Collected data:
----------------

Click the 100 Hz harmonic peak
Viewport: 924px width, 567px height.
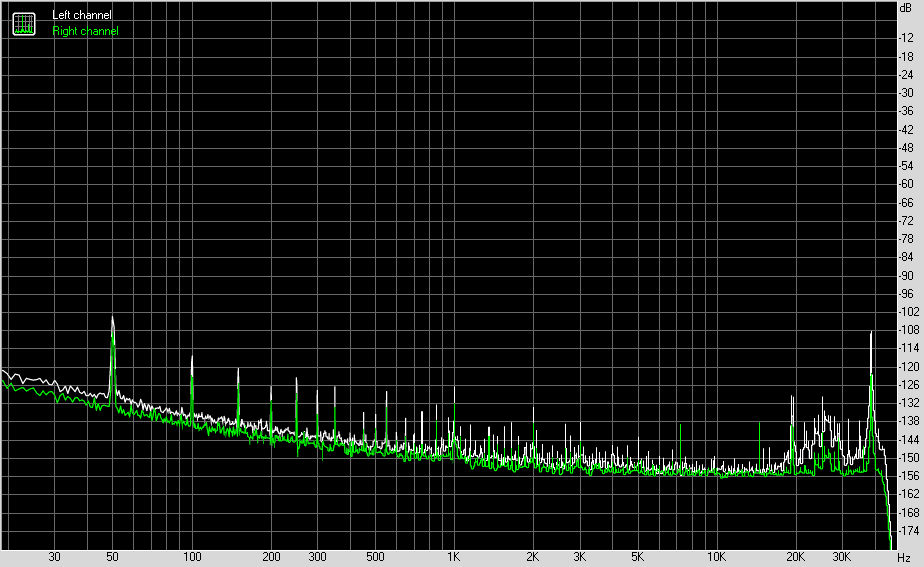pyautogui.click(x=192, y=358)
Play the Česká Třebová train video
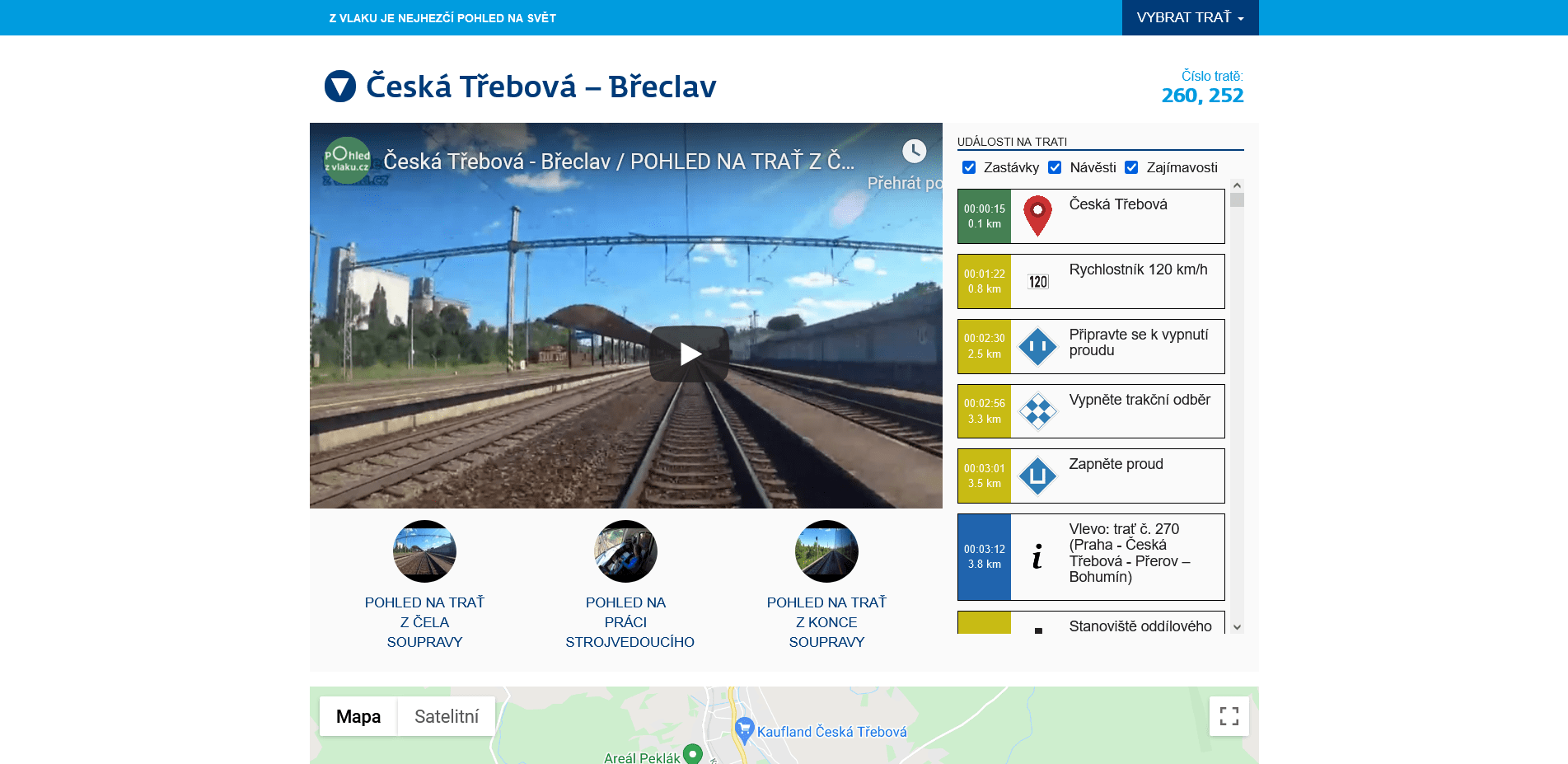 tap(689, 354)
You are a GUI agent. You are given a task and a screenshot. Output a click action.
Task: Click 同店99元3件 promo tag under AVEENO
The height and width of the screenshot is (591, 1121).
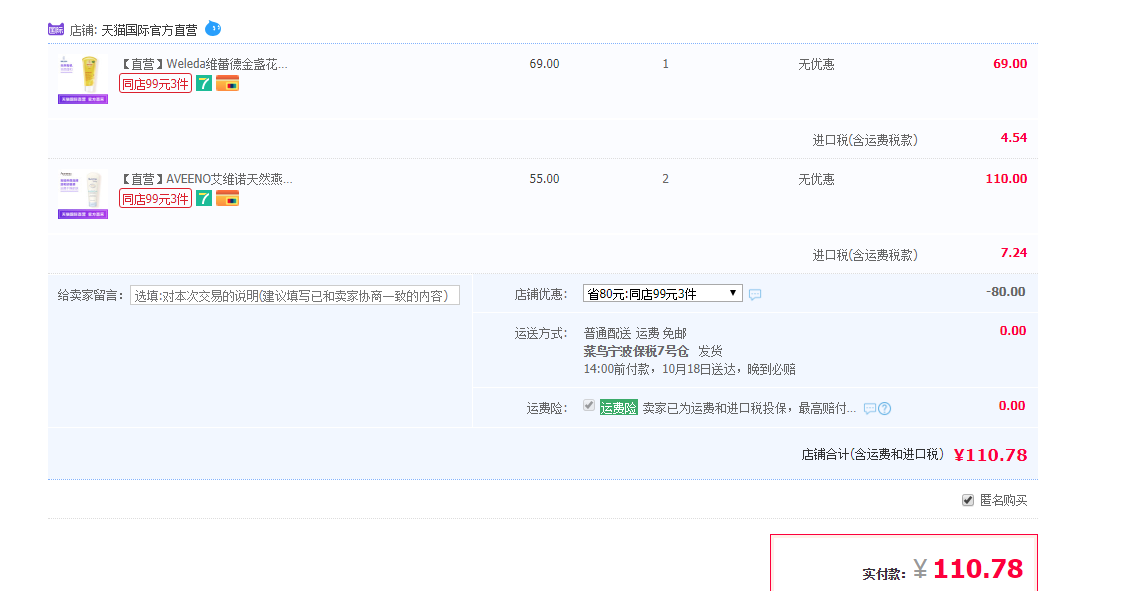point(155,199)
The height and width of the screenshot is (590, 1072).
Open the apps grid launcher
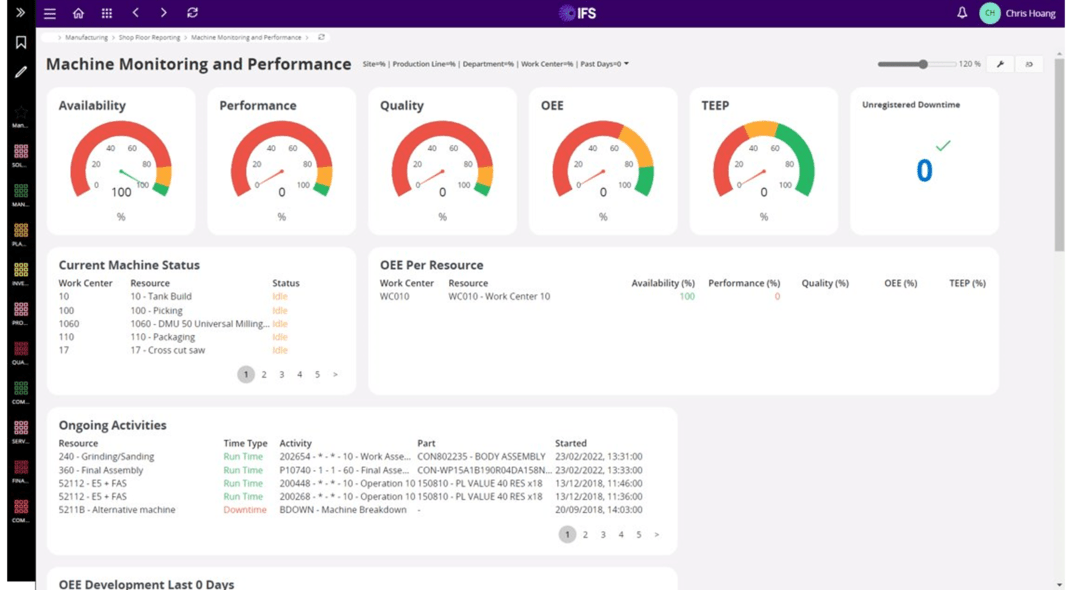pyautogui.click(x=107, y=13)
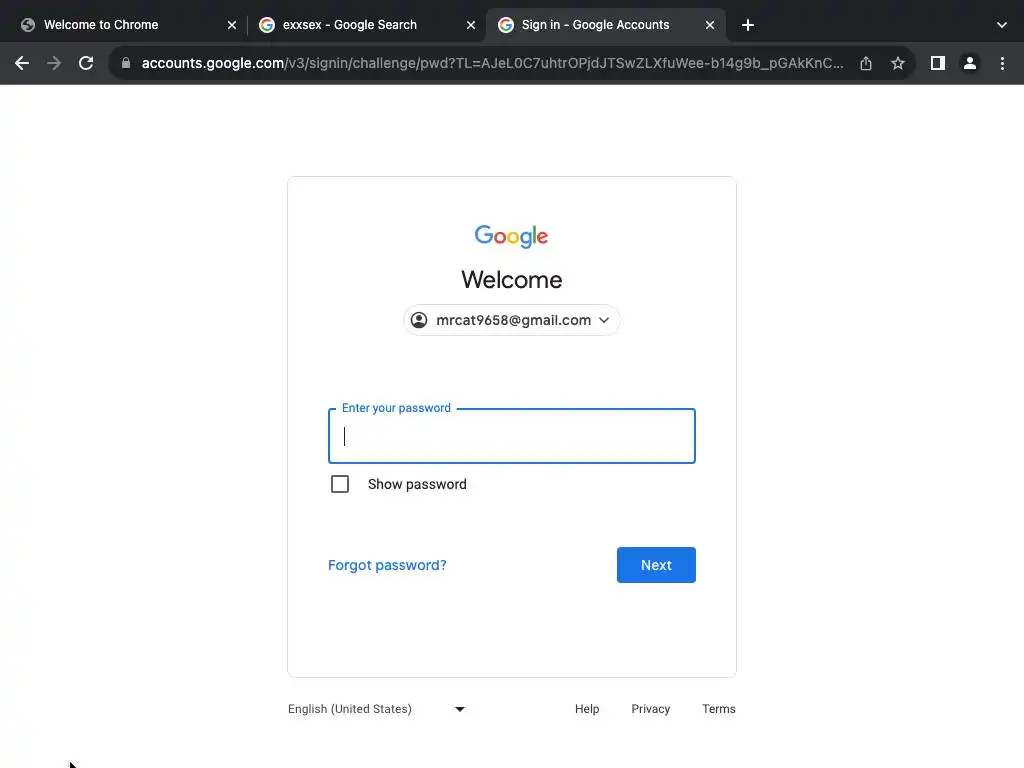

----------------

Task goal: If a record holds a picture, leave the picture out, but repeat every line exactly.

Written answer:
Click the 100 Hz harmonic peak
Viewport: 924px width, 567px height.
pyautogui.click(x=192, y=358)
Play the Česká Třebová train video
 tap(689, 354)
You are a GUI agent. You are given a task and a screenshot. Output a click action.
Task: Click 同店99元3件 promo tag under AVEENO
The height and width of the screenshot is (591, 1121).
point(155,199)
The height and width of the screenshot is (590, 1072).
Open the apps grid launcher
pyautogui.click(x=107, y=13)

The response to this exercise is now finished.